Assignment -> Repeat the lines below with "Describe the element" swapped for "Name the element" everywhere, leaving everything else unchanged.

===== Provided material =====

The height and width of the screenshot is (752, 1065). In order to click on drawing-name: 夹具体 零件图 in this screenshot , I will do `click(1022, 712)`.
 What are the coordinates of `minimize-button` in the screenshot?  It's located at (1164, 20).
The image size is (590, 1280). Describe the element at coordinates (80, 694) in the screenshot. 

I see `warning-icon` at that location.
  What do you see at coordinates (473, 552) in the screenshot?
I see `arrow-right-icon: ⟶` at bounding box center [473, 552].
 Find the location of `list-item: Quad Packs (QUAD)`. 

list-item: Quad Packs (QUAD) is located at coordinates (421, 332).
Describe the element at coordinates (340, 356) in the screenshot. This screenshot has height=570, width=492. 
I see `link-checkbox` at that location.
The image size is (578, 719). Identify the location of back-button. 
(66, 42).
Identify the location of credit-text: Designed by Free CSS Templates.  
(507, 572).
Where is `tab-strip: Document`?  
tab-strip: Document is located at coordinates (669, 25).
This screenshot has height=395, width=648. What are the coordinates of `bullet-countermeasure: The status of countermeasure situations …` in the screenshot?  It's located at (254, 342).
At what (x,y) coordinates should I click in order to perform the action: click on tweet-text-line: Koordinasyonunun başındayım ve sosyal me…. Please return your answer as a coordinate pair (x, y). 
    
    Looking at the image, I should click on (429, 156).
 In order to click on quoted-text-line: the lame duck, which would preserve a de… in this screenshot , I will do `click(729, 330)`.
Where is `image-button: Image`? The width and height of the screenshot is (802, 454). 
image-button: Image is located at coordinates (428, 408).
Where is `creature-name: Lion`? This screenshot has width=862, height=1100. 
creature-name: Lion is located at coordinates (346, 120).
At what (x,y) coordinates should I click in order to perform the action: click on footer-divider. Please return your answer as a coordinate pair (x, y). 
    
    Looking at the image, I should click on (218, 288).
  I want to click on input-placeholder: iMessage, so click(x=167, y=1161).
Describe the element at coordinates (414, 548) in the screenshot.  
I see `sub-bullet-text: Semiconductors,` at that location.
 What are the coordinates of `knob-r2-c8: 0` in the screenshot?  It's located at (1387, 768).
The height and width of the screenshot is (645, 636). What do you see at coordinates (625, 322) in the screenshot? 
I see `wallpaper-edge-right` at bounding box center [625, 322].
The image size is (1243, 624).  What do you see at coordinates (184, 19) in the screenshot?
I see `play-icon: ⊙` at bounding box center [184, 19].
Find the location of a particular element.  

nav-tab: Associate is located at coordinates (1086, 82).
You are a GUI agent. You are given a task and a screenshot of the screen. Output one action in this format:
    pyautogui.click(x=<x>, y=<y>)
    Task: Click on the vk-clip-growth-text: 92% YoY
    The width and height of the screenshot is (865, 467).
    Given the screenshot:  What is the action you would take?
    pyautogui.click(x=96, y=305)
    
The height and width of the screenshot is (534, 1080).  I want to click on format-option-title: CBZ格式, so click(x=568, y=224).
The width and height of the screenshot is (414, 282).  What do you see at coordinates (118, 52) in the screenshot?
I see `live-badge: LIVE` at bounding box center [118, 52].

=====

Task output ->
The height and width of the screenshot is (752, 1065). In order to click on drawing-name: 夹具体 零件图 in this screenshot , I will do `click(1022, 712)`.
 What are the coordinates of `minimize-button` in the screenshot?  It's located at (1164, 20).
The image size is (590, 1280). Name the element at coordinates (80, 694) in the screenshot. 

I see `warning-icon` at that location.
  What do you see at coordinates (473, 552) in the screenshot?
I see `arrow-right-icon: ⟶` at bounding box center [473, 552].
 Find the location of `list-item: Quad Packs (QUAD)`. 

list-item: Quad Packs (QUAD) is located at coordinates (421, 332).
Name the element at coordinates (340, 356) in the screenshot. This screenshot has height=570, width=492. 
I see `link-checkbox` at that location.
The image size is (578, 719). Identify the location of back-button. 
(66, 42).
Identify the location of credit-text: Designed by Free CSS Templates.  
(507, 572).
Where is `tab-strip: Document`?  
tab-strip: Document is located at coordinates (669, 25).
This screenshot has height=395, width=648. What are the coordinates of `bullet-countermeasure: The status of countermeasure situations …` in the screenshot?  It's located at (254, 342).
At what (x,y) coordinates should I click in order to perform the action: click on tweet-text-line: Koordinasyonunun başındayım ve sosyal me…. Please return your answer as a coordinate pair (x, y). 
    
    Looking at the image, I should click on (429, 156).
 In order to click on quoted-text-line: the lame duck, which would preserve a de… in this screenshot , I will do `click(729, 330)`.
Where is `image-button: Image`? The width and height of the screenshot is (802, 454). 
image-button: Image is located at coordinates (428, 408).
Where is `creature-name: Lion`? This screenshot has width=862, height=1100. 
creature-name: Lion is located at coordinates (346, 120).
At what (x,y) coordinates should I click in order to perform the action: click on footer-divider. Please return your answer as a coordinate pair (x, y). 
    
    Looking at the image, I should click on (218, 288).
  I want to click on input-placeholder: iMessage, so click(x=167, y=1161).
Name the element at coordinates (414, 548) in the screenshot.  
I see `sub-bullet-text: Semiconductors,` at that location.
 What are the coordinates of `knob-r2-c8: 0` in the screenshot?  It's located at (1387, 768).
The height and width of the screenshot is (645, 636). What do you see at coordinates (625, 322) in the screenshot? 
I see `wallpaper-edge-right` at bounding box center [625, 322].
The image size is (1243, 624).  What do you see at coordinates (184, 19) in the screenshot?
I see `play-icon: ⊙` at bounding box center [184, 19].
Find the location of a particular element.  

nav-tab: Associate is located at coordinates (1086, 82).
You are a GUI agent. You are given a task and a screenshot of the screen. Output one action in this format:
    pyautogui.click(x=<x>, y=<y>)
    Task: Click on the vk-clip-growth-text: 92% YoY
    The width and height of the screenshot is (865, 467).
    Given the screenshot:  What is the action you would take?
    pyautogui.click(x=96, y=305)
    
The height and width of the screenshot is (534, 1080).  I want to click on format-option-title: CBZ格式, so click(x=568, y=224).
The width and height of the screenshot is (414, 282).  What do you see at coordinates (118, 52) in the screenshot?
I see `live-badge: LIVE` at bounding box center [118, 52].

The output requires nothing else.